▸ Task details:
Set down all of the entries precisely as they were written.

===

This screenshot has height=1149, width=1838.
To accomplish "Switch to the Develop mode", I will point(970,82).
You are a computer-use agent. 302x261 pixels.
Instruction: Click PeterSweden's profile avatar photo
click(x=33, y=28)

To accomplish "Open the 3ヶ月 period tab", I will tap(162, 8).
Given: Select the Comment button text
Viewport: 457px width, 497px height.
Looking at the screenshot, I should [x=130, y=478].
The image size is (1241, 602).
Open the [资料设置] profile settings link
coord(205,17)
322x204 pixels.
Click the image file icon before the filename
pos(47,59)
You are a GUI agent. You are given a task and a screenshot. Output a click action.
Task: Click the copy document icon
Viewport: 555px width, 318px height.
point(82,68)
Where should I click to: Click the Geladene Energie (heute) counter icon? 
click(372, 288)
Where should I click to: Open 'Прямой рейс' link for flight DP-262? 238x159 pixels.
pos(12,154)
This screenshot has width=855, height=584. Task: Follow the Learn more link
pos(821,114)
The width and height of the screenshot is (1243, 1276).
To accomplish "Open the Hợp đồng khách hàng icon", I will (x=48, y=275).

===

▸ Result for this exercise:
This screenshot has height=1149, width=1838.
To accomplish "Switch to the Develop mode", I will point(970,82).
You are a computer-use agent. 302x261 pixels.
Instruction: Click PeterSweden's profile avatar photo
click(x=33, y=28)

To accomplish "Open the 3ヶ月 period tab", I will tap(162, 8).
Given: Select the Comment button text
Viewport: 457px width, 497px height.
Looking at the screenshot, I should [x=130, y=478].
The image size is (1241, 602).
Open the [资料设置] profile settings link
coord(205,17)
322x204 pixels.
Click the image file icon before the filename
pos(47,59)
You are a GUI agent. You are given a task and a screenshot. Output a click action.
Task: Click the copy document icon
Viewport: 555px width, 318px height.
point(82,68)
Where should I click to: Click the Geladene Energie (heute) counter icon? 
click(372, 288)
Where should I click to: Open 'Прямой рейс' link for flight DP-262? 238x159 pixels.
pos(12,154)
This screenshot has width=855, height=584. Task: Follow the Learn more link
pos(821,114)
The width and height of the screenshot is (1243, 1276).
To accomplish "Open the Hợp đồng khách hàng icon", I will (x=48, y=275).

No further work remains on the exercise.